This section will forecast the next five months for the cyclists, and include the smoothed time series plot with the forecasts on the plot.
#smooth TS
#forecast 5 months
#Holt Winters
hw2 =HoltWinters(timeseries1, optim.start=c(alpha=.1,
beta=.1, gamma=.1),
seasonal = c("additive"))
plot(hw2)
fc=forecast(hw2, h=5, level=c(95))
dt2= fc %>%
kbl(caption="Forecast for Next 5 Months") %>%
kable_classic(full_width=F, html_font = "Cambria")
dt2
| Point Forecast | Lo 95 | Hi 95 | |
|---|---|---|---|
| Mar 2024 | 302 | 53 | 550 |
| Apr 2024 | 285 | -32 | 602 |
| May 2024 | 326 | -47 | 698 |
| Jun 2024 | 336 | -85 | 757 |
| Jul 2024 | 220 | -244 | 685 |
#perform OLS on time series
##linear regression
timeseries_totals=as.data.frame(timeseries_totals)

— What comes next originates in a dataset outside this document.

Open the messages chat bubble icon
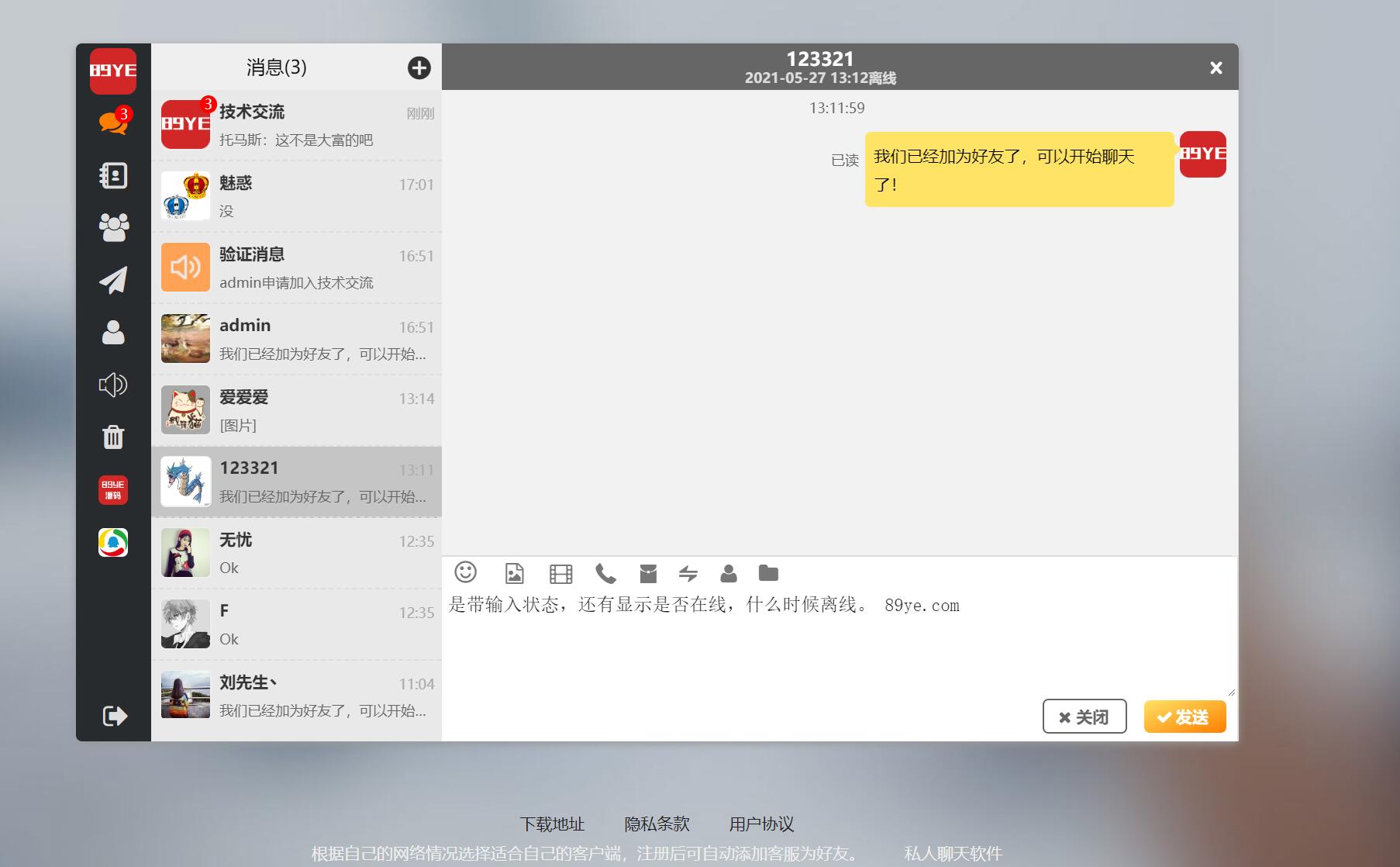 pos(113,123)
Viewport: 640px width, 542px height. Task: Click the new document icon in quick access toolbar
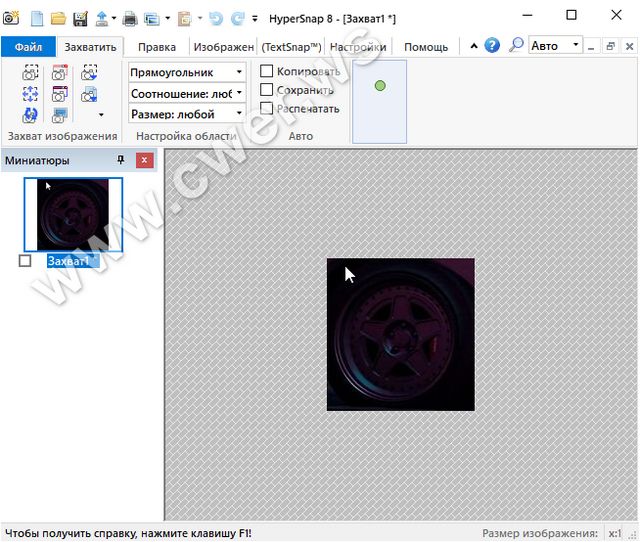(x=37, y=17)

#Add an index variable to represent time point
timeseries_totals$time= 1:nrow(timeseries_totals)
plot(timeseries_totals$time, timeseries_totals$sum, col="blue", xlab="Time", ylab="Sum", main="Sum vs Time")
abline(lm(timeseries_totals$sum~timeseries_totals$time), col="red")
model =lm(sum~time, data=timeseries_totals)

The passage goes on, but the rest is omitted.